アジアの著作権とアダルトビデオ

執筆者:野嶋剛2013年4月1日

 最近やたらに著作権にみんながこだわるようになり、有り難い半面、面倒くさい思いをすることも増えてきたが、そんななかで、著作権とは一体どういうものなのかを考えさせる司法判断が台湾で示されて話題になった。

 台湾でアダルトビデオ(AV)の有料ダウンロードサービスを提供している会社11社に対し、日本のAVのメーカーなどが著作権法違反で訴えていたのだが、AVは観客に性欲を引き起こすことを追求したもので、著作権法の定義する「文学、芸術、科学などの創作」には該当しないとして、「著作権法の保護を受けることはできない」との理由で検察側は台湾の企業を不起訴処分とした。

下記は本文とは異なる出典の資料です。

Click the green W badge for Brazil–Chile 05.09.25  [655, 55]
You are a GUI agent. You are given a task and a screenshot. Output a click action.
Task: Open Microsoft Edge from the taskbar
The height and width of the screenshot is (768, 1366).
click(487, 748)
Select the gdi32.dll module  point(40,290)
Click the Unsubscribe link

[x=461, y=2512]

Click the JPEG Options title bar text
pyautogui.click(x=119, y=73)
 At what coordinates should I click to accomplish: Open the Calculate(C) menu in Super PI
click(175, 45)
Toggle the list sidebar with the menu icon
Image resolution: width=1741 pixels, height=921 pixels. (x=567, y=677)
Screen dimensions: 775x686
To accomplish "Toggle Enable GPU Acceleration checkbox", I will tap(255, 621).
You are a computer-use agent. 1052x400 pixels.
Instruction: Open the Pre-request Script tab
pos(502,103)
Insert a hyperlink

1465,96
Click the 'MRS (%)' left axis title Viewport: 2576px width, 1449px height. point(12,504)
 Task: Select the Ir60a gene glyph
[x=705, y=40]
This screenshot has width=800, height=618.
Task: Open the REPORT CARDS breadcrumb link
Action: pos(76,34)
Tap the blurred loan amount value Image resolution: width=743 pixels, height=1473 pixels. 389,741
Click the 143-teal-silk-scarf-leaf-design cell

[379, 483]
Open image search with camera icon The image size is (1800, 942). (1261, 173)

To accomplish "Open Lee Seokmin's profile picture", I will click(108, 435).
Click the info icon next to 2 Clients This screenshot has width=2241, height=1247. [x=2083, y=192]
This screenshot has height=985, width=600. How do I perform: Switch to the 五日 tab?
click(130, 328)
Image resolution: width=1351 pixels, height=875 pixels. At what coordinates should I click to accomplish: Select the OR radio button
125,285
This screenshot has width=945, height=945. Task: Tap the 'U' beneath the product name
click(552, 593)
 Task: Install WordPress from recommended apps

 これは1999年の台湾の最高裁判所の判決に基づく判断だという。日本のAVメーカーはわいせつ物頒布だとも訴えていたのだが、これらのサイトには未成年の閲覧を制限するメッセージがあることでわいせつ物の頒布にあたらないと判断された。

 つまるところ、「AVを作ることはいけないが、AVを売って儲けることは違法ではない」ということになる。そんなバカな、と思われるかもしれない。日本では著作権法の保護を受けることが判例でも確定している。あまりに過激なものでもない限り、公序良俗に反してはいない、という考えである。しかし、日本のようにAVが開放されている社会は、かえって世界の中では、特にアジアでは少数派なのである。つまり、この問題の背後には、AVをどう考えるかという文化的な問題が横たわっており、日本のようにAVが合法的な社会と、台湾のようにAVが違法な社会との違いを物語っているのである。